よし考えは纏まった、俺のこの最高の考え……いけるぞ。ならばこの考えを形にしないといけないな、お客様たちにはお帰りいただこう。


「よしじゃあ上の奴らも君らも、そろそろ帰りなさい。俺は計画を考えるとする。」


[あーはいはい。]


「進士、よく寝ることだ。多分風邪の余韻で、ハイになってると思うぞ。」


「そうなのか!大変だな!」


「自分も上に付き合おう、漫画はありがたく借りるぞ。」


俺がハイになってる?まあ少しあるかもな。あれだけ苦しかった時間から解放され、今なら空も飛べるくらい軽く感じるし。

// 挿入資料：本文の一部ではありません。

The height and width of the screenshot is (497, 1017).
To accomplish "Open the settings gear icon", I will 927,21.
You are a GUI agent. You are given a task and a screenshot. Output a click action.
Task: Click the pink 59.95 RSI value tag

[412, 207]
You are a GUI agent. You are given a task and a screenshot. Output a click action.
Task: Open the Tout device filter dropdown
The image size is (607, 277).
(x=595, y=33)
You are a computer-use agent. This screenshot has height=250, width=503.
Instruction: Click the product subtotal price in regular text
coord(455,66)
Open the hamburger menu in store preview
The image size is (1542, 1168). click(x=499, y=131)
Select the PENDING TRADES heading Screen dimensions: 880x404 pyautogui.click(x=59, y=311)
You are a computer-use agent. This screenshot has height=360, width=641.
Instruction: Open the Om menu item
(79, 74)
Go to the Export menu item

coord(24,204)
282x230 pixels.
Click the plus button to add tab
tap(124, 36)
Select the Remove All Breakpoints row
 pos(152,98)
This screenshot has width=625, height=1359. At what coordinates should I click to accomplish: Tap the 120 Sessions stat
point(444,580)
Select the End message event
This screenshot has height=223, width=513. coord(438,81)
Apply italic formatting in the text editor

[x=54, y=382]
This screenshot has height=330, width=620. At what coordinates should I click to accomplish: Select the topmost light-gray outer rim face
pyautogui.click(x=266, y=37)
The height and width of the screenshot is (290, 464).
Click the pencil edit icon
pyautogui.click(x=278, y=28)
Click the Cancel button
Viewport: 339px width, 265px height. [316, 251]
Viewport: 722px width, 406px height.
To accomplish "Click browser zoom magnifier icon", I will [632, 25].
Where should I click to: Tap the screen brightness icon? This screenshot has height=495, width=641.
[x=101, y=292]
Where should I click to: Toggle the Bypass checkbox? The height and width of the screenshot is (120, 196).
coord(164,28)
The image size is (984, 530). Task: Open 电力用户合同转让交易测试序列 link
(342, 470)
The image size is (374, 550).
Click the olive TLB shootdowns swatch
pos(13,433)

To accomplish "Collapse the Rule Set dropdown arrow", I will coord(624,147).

階段を上がり部屋の前に行けば、もう騒ぐ声もしなくなっていた。そっとドアを開ける。


「あの~終わりました?」


「あんた……覚悟しなさいよ。」


「いやいや、そもそっちが連れてきたんだ。逃げ出しても文句ないだろ。」


「はぁ、まあそうね。」


「で橘さんは……え寝てんの?」


「あの後1から話して、あたしとあんたに何もないと分かったら安心したみたいね。」


「それで寝落ちて。」


「朝からあんたを心配してたのよ。本人も気づかない所で、疲れてたんだと思うわ。」


「なんだそりゃ。」


「菫、菫ってば。そろそろ起きてよ。」


「ん……なぁに真祐美ちゃん。」


「何じゃないわよ、そろそろ帰るわよ。」


「……私寝てたの!?」


「「寝てた。」」


華狼?あああいつならドアが開いて、お目当てのもの持ってすぐ下に戻ったよ。


「ほら帰った帰った。」


「そういうこと、菫も疲れてるのよ。」


「そ、そうなのかなぁ。ごめんね津原くん!ベットも借りちゃって。」


「あー構わ、おいそんなガッツリ寝てたのか。」


「は、恥ずかしい……」


「はいはい乙女になるのも良いけど、早く動きなさい。」


帰る時間と分かってから全員早かった。二人を玄関に連れていき、玄関先で挨拶といこう。


「まあ混乱はあったが、見舞いは助かった。ありがとうな。」


「おう!明日学校でな!」


「なあ進士本当に良いのか?これを見れば嫌なこと全て」


[また明日。]


「すまん津原、なるべく早く返すとする。」


「ま、あんたが元気なら良いんじゃない?ねえ菫。」


「そ、そうだね。」


「はいじゃあさよなら。」


全員が散ったのを見て中に戻り、夕飯を食べて部屋に戻った。おいなんだ俺の布団から別人の匂いが、消臭スプレーはどこだ!寝れねえぞ!



つか恋人作るとか何言ってたんだ俺、あほらしあん時の俺バカだろ。